-- DATA SUPPLIED follows --

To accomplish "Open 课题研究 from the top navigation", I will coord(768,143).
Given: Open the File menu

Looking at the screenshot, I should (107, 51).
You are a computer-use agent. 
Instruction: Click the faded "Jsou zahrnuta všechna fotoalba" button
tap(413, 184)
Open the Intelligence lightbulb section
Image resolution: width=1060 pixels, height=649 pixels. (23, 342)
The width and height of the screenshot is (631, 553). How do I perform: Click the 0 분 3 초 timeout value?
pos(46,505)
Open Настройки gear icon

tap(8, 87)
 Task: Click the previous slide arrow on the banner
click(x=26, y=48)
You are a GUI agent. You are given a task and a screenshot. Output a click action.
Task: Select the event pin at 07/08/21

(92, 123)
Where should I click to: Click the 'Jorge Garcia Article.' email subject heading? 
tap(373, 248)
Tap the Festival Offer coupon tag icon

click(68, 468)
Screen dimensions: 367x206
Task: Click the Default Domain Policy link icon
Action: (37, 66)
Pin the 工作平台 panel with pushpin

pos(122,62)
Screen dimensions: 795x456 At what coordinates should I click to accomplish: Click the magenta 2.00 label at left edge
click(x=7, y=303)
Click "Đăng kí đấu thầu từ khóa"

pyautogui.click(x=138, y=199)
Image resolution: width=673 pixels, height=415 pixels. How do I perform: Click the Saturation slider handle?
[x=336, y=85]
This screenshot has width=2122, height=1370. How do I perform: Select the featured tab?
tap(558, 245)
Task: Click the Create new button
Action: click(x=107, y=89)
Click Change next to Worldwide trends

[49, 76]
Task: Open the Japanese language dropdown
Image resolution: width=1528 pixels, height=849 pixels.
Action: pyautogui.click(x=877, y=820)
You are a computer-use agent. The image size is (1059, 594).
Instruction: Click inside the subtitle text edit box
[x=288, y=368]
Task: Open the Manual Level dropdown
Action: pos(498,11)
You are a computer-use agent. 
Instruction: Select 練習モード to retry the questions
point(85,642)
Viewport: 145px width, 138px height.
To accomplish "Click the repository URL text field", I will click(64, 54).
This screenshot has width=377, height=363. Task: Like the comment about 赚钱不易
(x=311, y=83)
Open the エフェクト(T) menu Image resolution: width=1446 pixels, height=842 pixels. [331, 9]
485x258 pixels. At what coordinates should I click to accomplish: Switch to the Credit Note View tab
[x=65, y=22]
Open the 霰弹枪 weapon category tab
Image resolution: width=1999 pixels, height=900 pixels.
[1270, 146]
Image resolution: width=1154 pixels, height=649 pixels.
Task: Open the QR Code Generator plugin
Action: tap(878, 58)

-- DATA SUPPLIED concluded --

The lines to extract from the data above begin with the line containing "Instruction: Select 練習モード" and end with the line containing "Open the エフェクト(T)". Extract them exactly, including both.

Instruction: Select 練習モード to retry the questions
point(85,642)
Viewport: 145px width, 138px height.
To accomplish "Click the repository URL text field", I will click(64, 54).
This screenshot has width=377, height=363. Task: Like the comment about 赚钱不易
(x=311, y=83)
Open the エフェクト(T) menu Image resolution: width=1446 pixels, height=842 pixels. [331, 9]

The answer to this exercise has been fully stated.